Daniela Sannwald zufolge thematisierten zahlreiche Filme der 1920er-Jahre die zu dieser Zeit überall virulenten Kämpfe der Frauen um "ökonomische und soziale Unabhängigkeit" und erzählten davon, dass die von ihnen ersehnte Autonomie "weder als Luxusehefrau, Goldgräberin oder Edelprostituierte noch als Tippfräulein, Kellnerin oder Revuegirl zu erreichen war". Wie sie in ihrem Beitrag "Überlebenskünstlerinnen" weiter bemerkt, "markieren" die Figuren des Vamps und des Flappers "die extremen Positionen des Spektrums begehrenswerter Frauen, das der Stummfilm anbietet". Der eine ebenso wagemutige wie flatterhafte junge Frau bezeichnende Begriff des Flappers geht ebenso wie der des It-Girls auf einen Filmtitel zurück. 1920 übernahm Olive Thomas die Titelrolle in dem Film "The Flapper", sechs Jahre darauf spielte Cara Bow in Clarence Badgers Film "It", die Figur Betty Loa, die 'das gewisse Etwas' hatte. Als wohl prominentestes "Opfer des Flapperismus" macht Sannwald den "Vamp" Luise Brooks aus, deren Erfolg und Nachruhm, errungen etwa durch die Rolle der Thymian in der Literaturverfilmung "Tagebuch einer Verlorenen" (1929), diese 'Opferrolle' durchaus nicht schadete. Allerdings ist es unter den AutorInnen des vorliegenden Bandes nicht unstrittig, ob Brooks den Vamp verkörpert oder, wie Annette Brauerhoch meint, als "Inbegriff des Flappers" gegolten habe.

▬▬▬

> [AUFGABENSTELLUNG]:
Welche Schauspielerin spielte laut dem Auszug 1920 die Titelrolle in dem Film „The Flapper“? Die Daten sind eigenständiges Material und gehören nicht zum Auszug.

> [BEREITGESTELLTE DATEN]:

▬▬▬

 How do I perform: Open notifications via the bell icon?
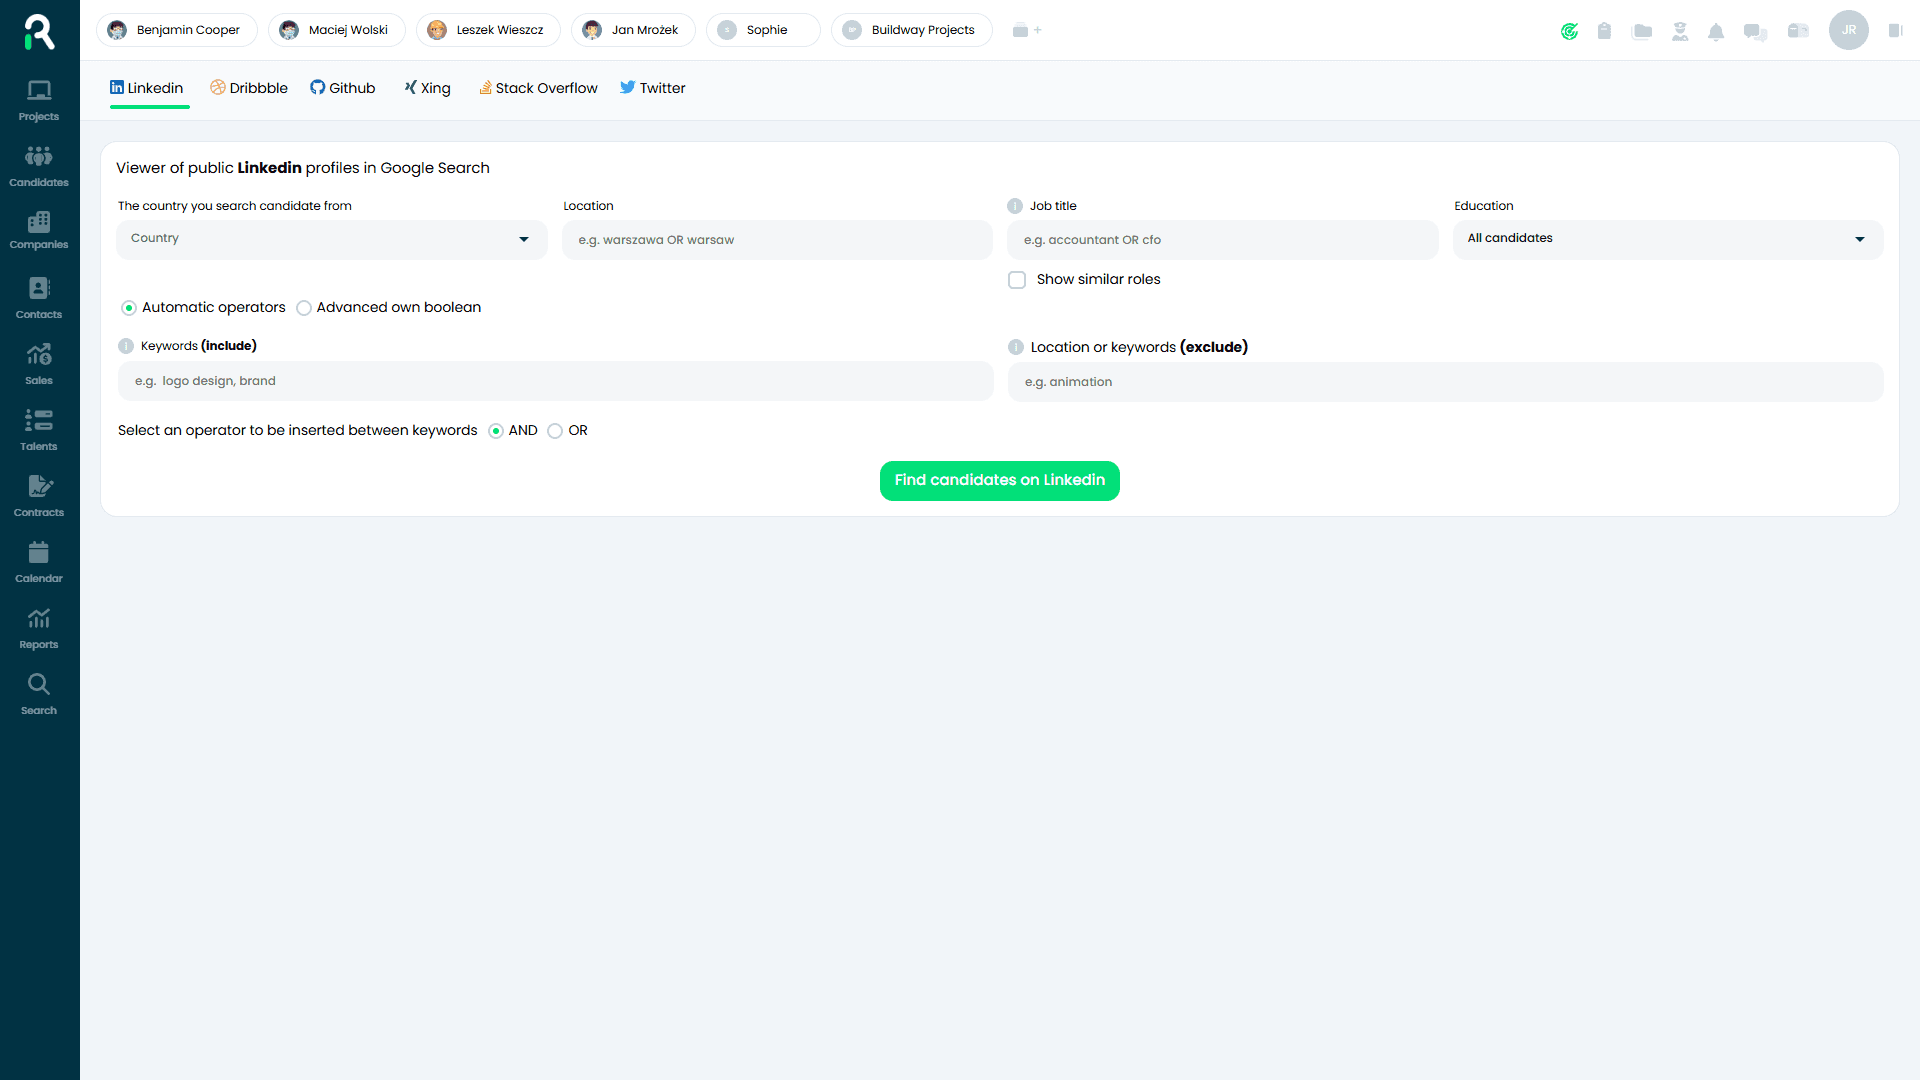pyautogui.click(x=1716, y=31)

▬▬▬

> [LÖSUNG]:
Olive Thomas spielte 1920 die Titelrolle in „The Flapper“.